--- Data ---

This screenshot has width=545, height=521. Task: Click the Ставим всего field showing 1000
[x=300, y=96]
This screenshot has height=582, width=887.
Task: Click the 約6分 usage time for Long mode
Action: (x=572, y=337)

---

▸ Prompt
In full and without change, transcribe the entries.

▸ Solution for this problem
This screenshot has width=545, height=521. Task: Click the Ставим всего field showing 1000
[x=300, y=96]
This screenshot has height=582, width=887.
Task: Click the 約6分 usage time for Long mode
Action: (x=572, y=337)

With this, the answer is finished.